Activists trying to stop detention of undocumented immigrants at the Santa Ana Jail announced on Thursday the end of a hunger strike they began on Monday, saying they need to reevaluate their so far unsuccessful strategy.
Three activists – Deayaneira Garcia, Jennicent Eva Gutierrez and Jorge Gutierrez – started their hunger strike a day before the Santa Ana City Council met to discuss the city’s highly controversial contract with U.S. Immigration and Customs Enforcement (ICE). Under the agreement, the city jails undocumented immigrants on behalf of ICE and in exchange for a fee.

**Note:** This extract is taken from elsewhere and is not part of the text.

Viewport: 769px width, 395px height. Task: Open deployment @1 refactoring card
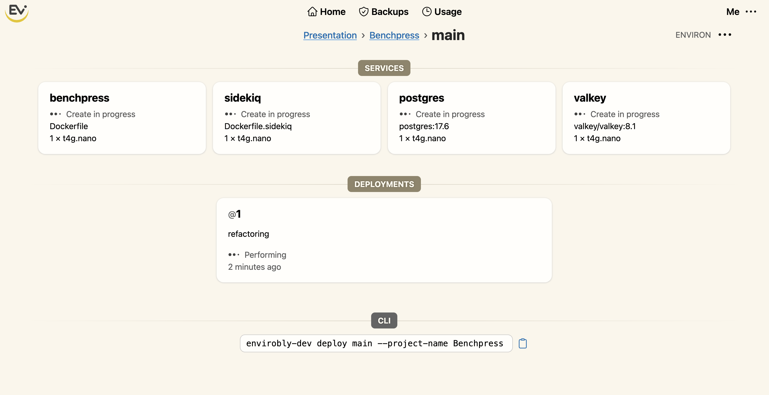click(x=384, y=240)
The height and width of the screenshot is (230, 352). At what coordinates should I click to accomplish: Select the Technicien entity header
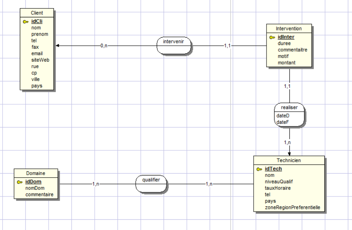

City officials say they need to maintain the contract to shore up the city jail’s budget – although a Voice of OC analysis found it would be cheaper just to close the jail – and to detain immigrants who would otherwise be shipped to jails in other states far from their families and support networks.
The activists have countered that any jailing of undocumented immigrants is inhumane and point to a recent Human Rights Watch Report that called out the Santa Ana Jail for its treatment of transgender women. The city has a special unit for the women and officials tout it as a compassionate example of incarceration. But many of the women say they face abuses like strip searches by male correctional officers.
Closing the city jail is also the first step in a larger plan activists outlined to get undocumented immigrants out of ICE facilities and handling their cases through alternative detention programs. They say forcing ICE to ship inmates out of state will give them the political leverage they need to end immigrant detentions.
Instead of cancelling the ICE contract – as the activists wanted – council members decided to slowly phase out of the agreement and let it expire in 2020. The decision enraged the mostly Latino and LGBT activists, who went so far as accusing the all-Latino City Council of siding with supporters of ICE and Donald J. Trump, the Republican presidential candidate who has called Mexican immigrants rapists and killers.
When asked why the hunger strikers would break their commitment after the council didn’t relent on Tuesday, Garcia, an 18-year-old high school student, said hunger striking until 2020 just wasn’t going to work.
“As a high school student, my body definitely saw the defeat from the lack of food,” Garcia said.
The announcement came at a vigil outside Councilman Vincent Sarmiento’s home on South Fourth Street. Roberto Carlos Herrera, an activist with DeColores Queer OC, pointed a megaphone toward the home and addressed the councilman and his family members.
“We’re here to let you know we will continue to show up” and “shut shit down,” Herrera said.
Activists then carried a sign that read “Sarmiento meet with hunger strikers” and laid it down on the councilman’s driveway, along with an array of sunflowers. The lights were on in the home, and a young girl could be seen peeking over from another small house on Sarmiento’s lot.